> [WHAT YOU HAVE TO DO]:
Give the count of lines in the records below that contain "will", and say nothing more.

==== LISTED ENTRIES

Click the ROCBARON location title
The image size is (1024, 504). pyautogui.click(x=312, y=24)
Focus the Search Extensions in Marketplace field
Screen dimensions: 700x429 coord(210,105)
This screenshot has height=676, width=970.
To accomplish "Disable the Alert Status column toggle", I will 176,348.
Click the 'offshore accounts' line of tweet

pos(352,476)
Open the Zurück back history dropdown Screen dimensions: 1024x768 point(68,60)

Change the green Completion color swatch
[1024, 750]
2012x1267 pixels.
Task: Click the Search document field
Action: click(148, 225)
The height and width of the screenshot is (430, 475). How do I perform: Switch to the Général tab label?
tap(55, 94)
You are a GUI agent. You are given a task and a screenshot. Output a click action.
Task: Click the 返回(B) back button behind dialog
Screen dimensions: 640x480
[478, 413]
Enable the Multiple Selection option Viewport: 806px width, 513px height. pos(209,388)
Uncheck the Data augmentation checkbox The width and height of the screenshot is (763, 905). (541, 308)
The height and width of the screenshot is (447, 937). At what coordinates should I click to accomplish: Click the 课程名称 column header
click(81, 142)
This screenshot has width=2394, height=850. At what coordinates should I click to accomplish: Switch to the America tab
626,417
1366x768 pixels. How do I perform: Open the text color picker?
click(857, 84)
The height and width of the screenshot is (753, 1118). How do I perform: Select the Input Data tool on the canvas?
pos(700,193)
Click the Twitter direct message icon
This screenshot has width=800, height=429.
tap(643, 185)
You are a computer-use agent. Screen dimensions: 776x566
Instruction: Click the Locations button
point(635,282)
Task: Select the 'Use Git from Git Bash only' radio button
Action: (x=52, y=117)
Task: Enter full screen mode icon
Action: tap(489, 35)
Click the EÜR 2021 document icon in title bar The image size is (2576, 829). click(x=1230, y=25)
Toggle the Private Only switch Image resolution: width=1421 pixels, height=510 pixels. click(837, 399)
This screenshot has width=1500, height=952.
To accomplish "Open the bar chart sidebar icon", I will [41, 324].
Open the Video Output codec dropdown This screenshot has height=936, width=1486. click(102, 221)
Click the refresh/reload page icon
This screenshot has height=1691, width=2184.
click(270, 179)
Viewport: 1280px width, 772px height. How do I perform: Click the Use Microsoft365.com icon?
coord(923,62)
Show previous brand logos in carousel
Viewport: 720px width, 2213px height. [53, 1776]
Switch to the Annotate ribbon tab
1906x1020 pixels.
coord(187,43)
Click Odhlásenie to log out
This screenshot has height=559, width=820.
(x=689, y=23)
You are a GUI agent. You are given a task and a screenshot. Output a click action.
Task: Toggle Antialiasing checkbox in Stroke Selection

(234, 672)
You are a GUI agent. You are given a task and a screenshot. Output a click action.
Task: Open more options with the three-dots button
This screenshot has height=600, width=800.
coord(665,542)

========

> [TASK RESULT]:
2